In some ways, the stereotype makes sense. All Austrians are fairly political, but the Mises Institute people take it to a whole new level. Sometimes it's that they mix their ideology/political philosophy thinking in with their economics - and they take both seriously. Sometimes it's because they're not very serious and they just take breaks from their Ron Paul boosting and statist (i.e. - non anarcho-capitalist) bashing to talk about economics. There's a range in Auburn just like there is anywhere.
But what I think there George Mason crowd misses in many cases is that as far as scholarly engagement goes, for the most part they aren't especially distinguishable from Auburn. The biggest distinction is on the ideology front.
Painting in broad strokes, of course there are more firebreathers in terms of their actual ideas in Auburn, but the Auburn crowd has been nicer to me personally than the George Mason crowd.
If you look at their treatment of non-Austrians (particularly Keynesians), the George Mason crowd seems equally dismissive to me. They make idiotic or rude comments about Krugman or DeLong with equal frequency as far as I can tell that doesn't speak well to their commitment to "civil intellectual engagement". The public choice facets of the George Mason camp if anything make them more likely to attribute disagreement to bad faith or impure motives on the other side. And that gets old really fast.
As far as basic facts they seem to botch other ideas with equal frequency.
I'm reading
Living Economics right now by Peter Boettke to review for Free Liberal, and while he has some great intellectual history in there he also has the EXACT same claims that we see all the time from internet Austrians.

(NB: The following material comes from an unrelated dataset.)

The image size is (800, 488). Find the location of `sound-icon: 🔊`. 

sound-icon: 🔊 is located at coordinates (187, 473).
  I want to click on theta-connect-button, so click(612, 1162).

You cannot convince me that Walter Block or Robert Wenzel are any
more less civil than a handful of GMUers (the usual suspects... I'm not going to name names, because UNLIKE Block and Wenzel some of these guys will actually throw a hissy fit if I name them). And of course there are gems too. Pete Boettke (the GMU axis) and Bob Murphy (the Mises Institute axis) are both guys I disagree with a lot but perfectly civil.
So as much as I like to see them beat each other up, there seems to be a huge presumption by a lot of people that it's just obvious that we should be more dismissive of the Mises Institute people than the GMU people. It seems to me that a lot of GMUers who might not realize it should hear from an outsider that the distinction is not as strong as they seem to think. And they should probably be more critical of their own bad actors.